> _SET EXERCISE A_
In the rare-book auction passage, take the part that opens with the words containing "It was exhibited" and closes with "at €46,000 (£40,000).". Give it again, changing "exhibited" to "displayed".
> _SET EXERCISE B_
Render this sentence from the rare-book auction passage in Spanish: "In an example of what have come to be known as T-O maps, the three known continents of the age are shown within a circle, with Asia filling the top half of map and Europe and Africa named below."
> _SET EXERCISE C_
Carry on writing the rare-book auction passage from its last sentence.

> _SOURCE EXCERPT_

>> start

In an example of what have come to be known as T-O maps, the three known continents of the age are shown within a circle, with Asia filling the top half of map and Europe and Africa named below.
Sold at €50,000 (£43,480) was a very rare, 1525 first issue Die Zwölf Artikel…, the so-called ‘Twelve…’ or ‘Peasant Articles’. The cataloguer described this work as “…the first draft of human rights and civil liberties in Continental Europe after the Roman Empire”.
Some 25 impressions of the work appeared in that same year, it seems, and a former owner of this first issue example said that it was for a long time to be found displayed in a case in the entrance hall of the British Museum.
It was exhibited alongside another of the museum’s bibliographical treasures, the Greek text Bible of the 4th century AD known as the Codex Sinaiticus.
The front cover of the special, 80-lot selection of major items that made up the first of the three sale catalogues produced by Reiss featured one of 1255 coloured woodcuts (including numerous repeats) found in a copy of the Cronecken der Sassen, or Saxon Chronicle printed by Peter Schöffer in Mainz in 1492. It sold at €46,000 (£40,000).

>> end

> _SOURCE DATA_

>> start

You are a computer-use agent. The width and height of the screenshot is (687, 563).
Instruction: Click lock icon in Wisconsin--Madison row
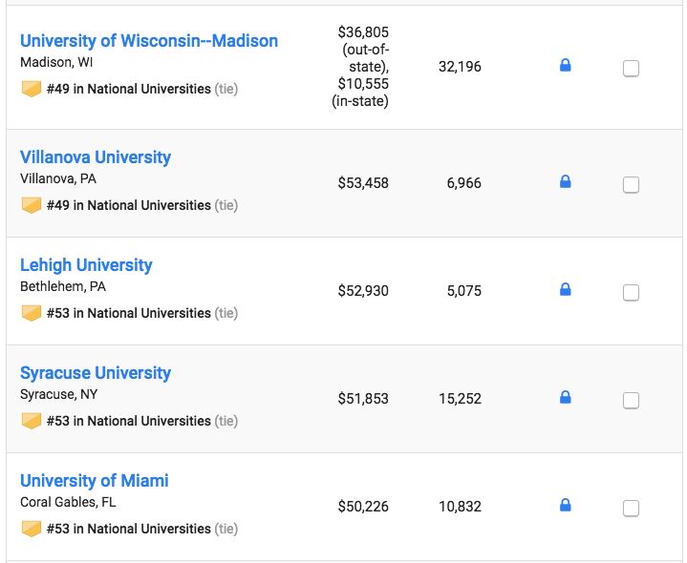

>> end

> _EXERCISE RESPONSE A_
It was displayed alongside another of the museum’s bibliographical treasures, the Greek text Bible of the 4th century AD known as the Codex Sinaiticus.
The front cover of the special, 80-lot selection of major items that made up the first of the three sale catalogues produced by Reiss featured one of 1255 coloured woodcuts (including numerous repeats) found in a copy of the Cronecken der Sassen, or Saxon Chronicle printed by Peter Schöffer in Mainz in 1492. It sold at €46,000 (£40,000).

> _EXERCISE RESPONSE B_
En un ejemplo de lo que se ha dado en llamar mapas T-O, los tres continentes conocidos de la época se muestran dentro de un círculo, con Asia ocupando la mitad superior del mapa y Europa y África nombradas debajo.

> _EXERCISE RESPONSE C_
Captain Cook in German
The very first book form account of Captain Cook’s death in the Hawaiian islands, according to his bibliographer, MK Beddie, appeared not in England but in a rare work published in 1780 in Revela, or Tallinn as the Estonian capital is now known.
Nachrichten von dem Leben den Seereisen des berühmten Captain Cook is based on an unsigned letter – dated Kensington, February 4, 1780 – that incorporates passages from a letter to the Admiralty announcing Cook’s death that had been sent from Kamchatka by Captain Charles Clerke in June of the previous year.
Bound with another work that deals with Spanish voyages to the Pacific Northwest, and which also includes reference to Cook, this rarity sold at €44,000 (£38,260).